The Bush administration repeatedly has called for more study of global warming. It is disappointing to learn, then that the White House recently deleted inconvenient climate findings from a state-of-the-environment report, promoting instead an industry-funded study so widely discredited that the editors of the journal publishing it have resigned. The administration's actions are eerily reminiscent of the tobacco industry's refusal to acknowledge the harms of smoking.
Rather than hiding the facts, the administration should endorse cost-effective solutions. Instead, EPA has hushed up its own findings that a plan to limit greenhouse gases along with other power-plant emissions would save more lives and produce about $50 billion more in health savings at an extra cost of just $2.2 billion.

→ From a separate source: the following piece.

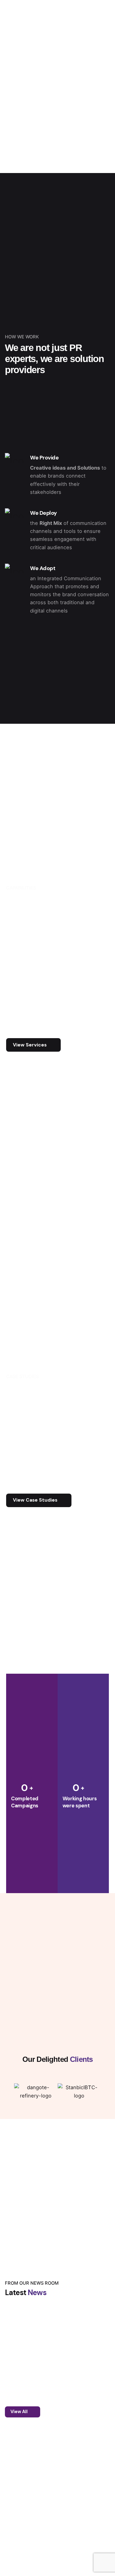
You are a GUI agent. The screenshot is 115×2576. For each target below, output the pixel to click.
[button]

If the United States doesn't start to address global warming economically, businesses could find it far costlier to make steeper pollution cuts down the road. Several major companies like our climate partners BP, DuPont and Shell are commendably cutting greenhouse gasses today. Voluntary actions, however will not give us the guaranteed nationwide emissions reductions we need.
Fortunately, leaders in Congress are standing up. The Climate Stewardship Act by Senators John McCain (R-AZ) and Joseph Lieberman (D-CT) has emerged as the litmus test of political responsibility on the gravest environmental problem of our age.
A Massachusetts Institute of Technology study shows the bill's impact on the economy would be negligible. With bipartisan support growing, the bill is scheduled to be voted on this fall as a free-standing measure. We hope the president will come to support it. Over time, with your help, we will make it imperative that elected officials support action to protect us and our children from this looming threat.